“Lead me to it,” exclaimed Tom.

“Well,” said Phil, “we’ll put it up to the folks. I have a hunch that before many days have passed we’ll be in Texas, down by the Rio Grande.”

CHAPTER VI
A Lively Fight

“If you do get there,” remarked Mr. Denby as he rose to go, “I can see that there isn’t going to be much monotony in your lives for the next few months. You boys certainly have a knack for finding adventure, and what is more important still a knack of coming through it somehow with a whole skin. Let’s hope that this won’t prove an exception to the rule. At any rate I’m glad that you are going to have a chance to ferret out and capture that rascal Murray. Now,” he added with a smile, “you see that I was right when I denied that you were relying on a forlorn hope in trusting to radio. It showed you tonight what it could do.”

“I should say it did,” agreed Phil warmly as he accompanied him to the door. “It’s the most wonderful thing in the world.”

He bade the professor good night and returned to his companions. They were all too wrought up to think of sleep, and they sat up late discussing the possibilities that had opened up so suddenly before them.

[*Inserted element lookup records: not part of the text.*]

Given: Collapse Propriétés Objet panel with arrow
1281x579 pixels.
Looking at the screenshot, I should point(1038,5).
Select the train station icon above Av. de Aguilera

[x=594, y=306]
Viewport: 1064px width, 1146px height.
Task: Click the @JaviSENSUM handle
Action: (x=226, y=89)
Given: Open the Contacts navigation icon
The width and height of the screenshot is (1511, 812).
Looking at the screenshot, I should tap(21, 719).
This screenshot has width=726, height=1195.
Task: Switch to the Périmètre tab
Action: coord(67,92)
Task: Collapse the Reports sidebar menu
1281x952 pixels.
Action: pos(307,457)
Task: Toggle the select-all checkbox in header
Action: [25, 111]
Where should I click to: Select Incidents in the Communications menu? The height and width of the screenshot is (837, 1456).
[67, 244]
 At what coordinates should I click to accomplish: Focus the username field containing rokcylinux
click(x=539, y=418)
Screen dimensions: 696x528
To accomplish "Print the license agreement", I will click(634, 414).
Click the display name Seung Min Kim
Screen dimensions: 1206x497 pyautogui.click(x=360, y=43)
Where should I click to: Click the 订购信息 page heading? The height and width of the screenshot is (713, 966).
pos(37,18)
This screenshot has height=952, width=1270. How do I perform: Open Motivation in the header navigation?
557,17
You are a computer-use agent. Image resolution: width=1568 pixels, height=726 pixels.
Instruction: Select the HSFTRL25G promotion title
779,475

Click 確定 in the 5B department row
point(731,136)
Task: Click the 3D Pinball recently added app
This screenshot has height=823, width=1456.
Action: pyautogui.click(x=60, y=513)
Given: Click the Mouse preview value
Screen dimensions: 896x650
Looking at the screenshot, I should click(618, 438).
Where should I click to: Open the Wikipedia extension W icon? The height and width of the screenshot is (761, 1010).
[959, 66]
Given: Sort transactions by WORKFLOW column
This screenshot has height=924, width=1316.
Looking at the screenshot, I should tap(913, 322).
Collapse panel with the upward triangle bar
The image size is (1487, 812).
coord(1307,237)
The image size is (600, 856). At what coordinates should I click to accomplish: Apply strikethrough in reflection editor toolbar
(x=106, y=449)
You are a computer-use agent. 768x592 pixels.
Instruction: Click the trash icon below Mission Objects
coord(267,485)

The next day was spent chiefly in argument with their respective families. As they had feared, they met at first with the stiffest sort of opposition. Their parents took a much more sober view of the enterprise than did the boys themselves and conjured up all kinds of harrowing things that might happen to them. But the boys urged their case with such fervor and persistence that Phil and Dick finally carried the day.

Tom’s task was the more difficult, as his parents lived in Chicago, and he had to communicate with them by radio. His father had a powerful set and was almost as much of a radio “fan” as his son himself, and both were kept busy the greater part of the day in transmitting and receiving messages arguing the case pro and con. But from Tom’s point of view the day was well spent, for he was able at the end of it to come to his chums with the joyous news that his father had yielded a final, albeit a reluctant consent.

So that it was in a jubilant mood that they called up Steve that night and told him that the preliminary battle had been won and that he might expect them at some time within the next week or ten days.

“Bully,” was Steve’s reply. “Best news I’ve heard since Sitting Bull sat down. Come a runnin’. And say, fellows, if you can, bring the Arrow along with you. It’s a dandy machine and you’re so used to it that you can probably get better results with it than you could with any plane we could furnish you. It’ll be a nice cross country trip for you, and beat traveling in stuffy railroad cars, to say nothing of making better time. I’ll tend to everything on this end of the line, see that your quarters are prepared for you and every other little thing. Believe me, fellows, you’re going to have the time of your young lives.”